Il n’y a pas qu’en France que la culture est placée en wagon de tête dans le cadre du développement démographique, économique et touristique d’une ville. À Hongkong, si elle a longtemps été négligé par les autorités, l’ancienne colonie britannique a compris qu’elle devait développer son offre en matière de musées, de théâtres, de foires, etc., pour concurrencer les projets développés par les Émirats arabes unis (notamment à Abou Dhabi, qui devrait inaugurer son « Louvre » à l’automne 2017) et ailleurs, mais aussi par sa rivale Singapour.« Le tourisme est l’un des quatre piliers économiques de Hongkong », admet Jerry Liu, le président de CreateHK, le département du gouvernement de Hongkong qui assure la promotion des industries créatives (architecture, design, cinéma et musique). La ville se félicite de promouvoir chaque mois, en son sein, un événement international différent : festival de musique pop asiatique, festival de cinéma, semaine du design, etc., tout en étant présente sur d’autres continents – à Angoulême pour défendre son savoir-faire en matière de comics, à Paris durant la fashion week ou à Milan pour promouvoir son design.
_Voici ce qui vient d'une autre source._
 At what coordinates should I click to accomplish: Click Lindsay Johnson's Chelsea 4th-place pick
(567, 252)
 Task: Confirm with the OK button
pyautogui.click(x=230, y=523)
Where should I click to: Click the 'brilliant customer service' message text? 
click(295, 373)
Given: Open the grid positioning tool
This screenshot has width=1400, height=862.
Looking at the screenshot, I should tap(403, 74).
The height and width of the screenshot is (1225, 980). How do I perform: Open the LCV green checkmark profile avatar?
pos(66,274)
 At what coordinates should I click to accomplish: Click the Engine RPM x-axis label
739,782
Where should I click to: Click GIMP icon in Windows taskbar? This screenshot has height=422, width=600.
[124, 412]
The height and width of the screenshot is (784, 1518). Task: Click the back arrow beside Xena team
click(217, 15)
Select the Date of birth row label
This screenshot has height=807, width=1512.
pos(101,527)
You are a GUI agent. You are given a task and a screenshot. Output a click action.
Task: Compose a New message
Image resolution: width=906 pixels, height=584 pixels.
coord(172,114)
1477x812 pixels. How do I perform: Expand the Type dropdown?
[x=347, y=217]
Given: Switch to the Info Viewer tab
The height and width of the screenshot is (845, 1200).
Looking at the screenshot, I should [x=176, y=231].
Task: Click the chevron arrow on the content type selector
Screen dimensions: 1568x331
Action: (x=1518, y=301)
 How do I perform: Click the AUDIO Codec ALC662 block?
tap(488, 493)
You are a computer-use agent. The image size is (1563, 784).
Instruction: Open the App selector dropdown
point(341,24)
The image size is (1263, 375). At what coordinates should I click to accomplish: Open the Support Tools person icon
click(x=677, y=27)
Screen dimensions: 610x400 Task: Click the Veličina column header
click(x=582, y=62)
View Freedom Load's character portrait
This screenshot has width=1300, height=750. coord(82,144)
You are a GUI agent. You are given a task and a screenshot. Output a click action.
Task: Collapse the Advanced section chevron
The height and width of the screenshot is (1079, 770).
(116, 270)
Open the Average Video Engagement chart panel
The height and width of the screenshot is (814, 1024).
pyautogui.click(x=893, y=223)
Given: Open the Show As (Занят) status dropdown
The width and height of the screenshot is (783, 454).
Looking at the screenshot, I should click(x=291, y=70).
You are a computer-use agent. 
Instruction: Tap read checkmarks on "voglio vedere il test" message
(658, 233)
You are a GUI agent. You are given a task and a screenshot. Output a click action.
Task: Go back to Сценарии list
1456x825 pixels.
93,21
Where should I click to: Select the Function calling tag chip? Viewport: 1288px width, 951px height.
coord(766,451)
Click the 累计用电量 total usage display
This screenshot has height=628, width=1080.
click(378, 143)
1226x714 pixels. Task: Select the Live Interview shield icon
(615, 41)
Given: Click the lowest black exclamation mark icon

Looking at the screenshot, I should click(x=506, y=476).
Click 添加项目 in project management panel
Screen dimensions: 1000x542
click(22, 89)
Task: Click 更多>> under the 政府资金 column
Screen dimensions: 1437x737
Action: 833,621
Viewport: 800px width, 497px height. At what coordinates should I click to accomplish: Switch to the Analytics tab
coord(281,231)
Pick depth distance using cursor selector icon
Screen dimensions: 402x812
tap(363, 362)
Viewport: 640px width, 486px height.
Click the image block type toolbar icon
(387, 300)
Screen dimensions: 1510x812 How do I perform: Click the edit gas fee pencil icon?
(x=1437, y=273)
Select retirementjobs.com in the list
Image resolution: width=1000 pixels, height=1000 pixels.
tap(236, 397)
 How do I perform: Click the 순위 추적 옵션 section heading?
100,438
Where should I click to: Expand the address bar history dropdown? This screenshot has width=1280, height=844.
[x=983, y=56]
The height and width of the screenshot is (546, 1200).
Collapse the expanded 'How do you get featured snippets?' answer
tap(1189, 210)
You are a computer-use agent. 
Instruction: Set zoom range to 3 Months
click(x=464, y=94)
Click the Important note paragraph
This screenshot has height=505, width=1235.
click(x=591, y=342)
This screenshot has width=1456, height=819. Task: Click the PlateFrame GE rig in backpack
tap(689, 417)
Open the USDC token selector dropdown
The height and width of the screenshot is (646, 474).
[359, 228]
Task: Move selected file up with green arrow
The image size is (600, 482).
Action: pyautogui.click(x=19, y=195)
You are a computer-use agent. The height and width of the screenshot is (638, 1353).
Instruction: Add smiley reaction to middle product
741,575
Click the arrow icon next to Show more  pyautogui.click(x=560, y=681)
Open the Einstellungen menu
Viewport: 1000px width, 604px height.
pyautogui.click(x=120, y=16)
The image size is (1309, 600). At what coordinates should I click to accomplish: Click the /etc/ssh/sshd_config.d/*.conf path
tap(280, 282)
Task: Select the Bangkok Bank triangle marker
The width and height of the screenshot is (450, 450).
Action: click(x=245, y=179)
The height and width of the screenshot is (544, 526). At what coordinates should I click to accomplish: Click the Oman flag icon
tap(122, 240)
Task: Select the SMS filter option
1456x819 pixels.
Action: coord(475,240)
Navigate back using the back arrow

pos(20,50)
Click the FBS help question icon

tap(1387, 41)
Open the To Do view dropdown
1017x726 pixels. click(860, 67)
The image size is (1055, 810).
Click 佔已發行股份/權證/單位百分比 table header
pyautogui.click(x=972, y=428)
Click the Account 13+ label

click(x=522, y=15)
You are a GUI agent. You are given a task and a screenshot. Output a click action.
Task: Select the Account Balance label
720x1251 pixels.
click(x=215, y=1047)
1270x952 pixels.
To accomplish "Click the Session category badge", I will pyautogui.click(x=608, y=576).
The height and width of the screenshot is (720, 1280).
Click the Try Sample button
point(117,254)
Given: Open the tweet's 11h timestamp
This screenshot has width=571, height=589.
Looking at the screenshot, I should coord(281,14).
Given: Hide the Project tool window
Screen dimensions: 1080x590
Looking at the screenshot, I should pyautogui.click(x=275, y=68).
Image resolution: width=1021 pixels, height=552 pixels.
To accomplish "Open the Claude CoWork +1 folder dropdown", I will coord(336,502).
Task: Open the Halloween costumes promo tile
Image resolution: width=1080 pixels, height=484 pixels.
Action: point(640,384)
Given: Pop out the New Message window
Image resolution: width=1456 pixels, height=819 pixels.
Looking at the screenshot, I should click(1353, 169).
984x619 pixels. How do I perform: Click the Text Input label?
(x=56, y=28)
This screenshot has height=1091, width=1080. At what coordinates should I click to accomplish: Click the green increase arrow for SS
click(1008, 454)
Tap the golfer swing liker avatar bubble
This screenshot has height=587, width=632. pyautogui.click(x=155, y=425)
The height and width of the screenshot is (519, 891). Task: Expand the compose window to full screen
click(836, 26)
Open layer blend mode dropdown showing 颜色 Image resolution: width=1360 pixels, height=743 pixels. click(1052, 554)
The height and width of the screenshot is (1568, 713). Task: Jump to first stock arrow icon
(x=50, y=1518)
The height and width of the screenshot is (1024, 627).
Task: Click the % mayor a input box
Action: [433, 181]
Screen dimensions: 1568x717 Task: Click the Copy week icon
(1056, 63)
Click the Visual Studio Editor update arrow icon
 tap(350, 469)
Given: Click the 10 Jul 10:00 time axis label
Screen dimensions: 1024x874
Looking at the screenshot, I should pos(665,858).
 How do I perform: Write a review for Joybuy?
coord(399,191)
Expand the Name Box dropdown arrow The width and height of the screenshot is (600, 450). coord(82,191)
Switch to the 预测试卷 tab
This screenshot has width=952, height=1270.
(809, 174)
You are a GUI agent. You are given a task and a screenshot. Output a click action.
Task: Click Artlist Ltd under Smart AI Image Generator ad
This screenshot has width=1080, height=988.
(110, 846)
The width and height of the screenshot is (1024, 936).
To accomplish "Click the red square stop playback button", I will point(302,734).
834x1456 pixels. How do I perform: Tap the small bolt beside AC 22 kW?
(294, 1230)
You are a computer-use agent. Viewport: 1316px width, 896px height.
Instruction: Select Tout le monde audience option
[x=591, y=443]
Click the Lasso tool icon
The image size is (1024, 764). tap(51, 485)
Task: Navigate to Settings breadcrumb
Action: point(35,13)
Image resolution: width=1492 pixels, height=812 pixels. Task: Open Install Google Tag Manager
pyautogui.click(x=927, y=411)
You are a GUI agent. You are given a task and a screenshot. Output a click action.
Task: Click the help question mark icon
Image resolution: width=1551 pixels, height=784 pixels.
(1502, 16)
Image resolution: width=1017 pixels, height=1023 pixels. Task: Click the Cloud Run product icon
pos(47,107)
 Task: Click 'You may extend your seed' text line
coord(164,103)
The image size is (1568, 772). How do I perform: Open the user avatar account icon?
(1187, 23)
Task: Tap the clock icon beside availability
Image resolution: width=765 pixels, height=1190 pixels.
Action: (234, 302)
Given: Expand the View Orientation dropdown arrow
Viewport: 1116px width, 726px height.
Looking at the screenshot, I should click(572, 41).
Un futur quartier culturel avec le M
En matière de design, un autre département gouvernemental a développé un programme d’incubateurs de projets qui attire de jeunes créateurs venus du monde entier séduits par les moyens qui leur sont offerts pour, en retour, faire rayonner Hongkong. Pourquoi le design ? « Mais parce que le design, c’est le futur ! », répond Edmund Lee, le directeur exécutif du Hongkong Design Centre, qui englobe dans le design « les services, les villes » et même « l’intelligence de demain ». L’implantation de la foire Art Basel à Hongkong depuis 2013 bénéficie de cette politique favorable, qui passe par l’exonération des taxes sur le commerce de l’art incitant de puissantes galeries internationales, à l’instar de Perrotin, à mettre un pied en Chine.
Mais Hongkong sait qu’elle doit aussi rattraper son retard en matière d’institutions. La construction d’un nouveau quartier culturel gagné sur la mer est l’instrument de cette ambition. Le West Kowloon Cultural District comprendra, outre des bureaux et des habitations, un parc arboré avec espaces réservés aux performances et aux concerts en plein air, des théâtres aux capacités variables et deux musées, dont le Hongkong Palace Museum et le très attendu M . Ce dernier, dessiné par Herzog & de Meuron avec sa façade couverte de led, devrait ouvrir en 2019 après plusieurs reports de date. Sa collection, centrée sur l’art chinois des XXe et XXIe siècles, est composée de donations privées, dont celle, en 2012, de 1 463 œuvres réunies par le collectionneur Uli Sigg. Tout cela, comme le défend un des promoteurs du site, pour former « un environnement artistique et amical » connecté à la ville et au monde (à l’aéroport) par un puissant réseau de transports.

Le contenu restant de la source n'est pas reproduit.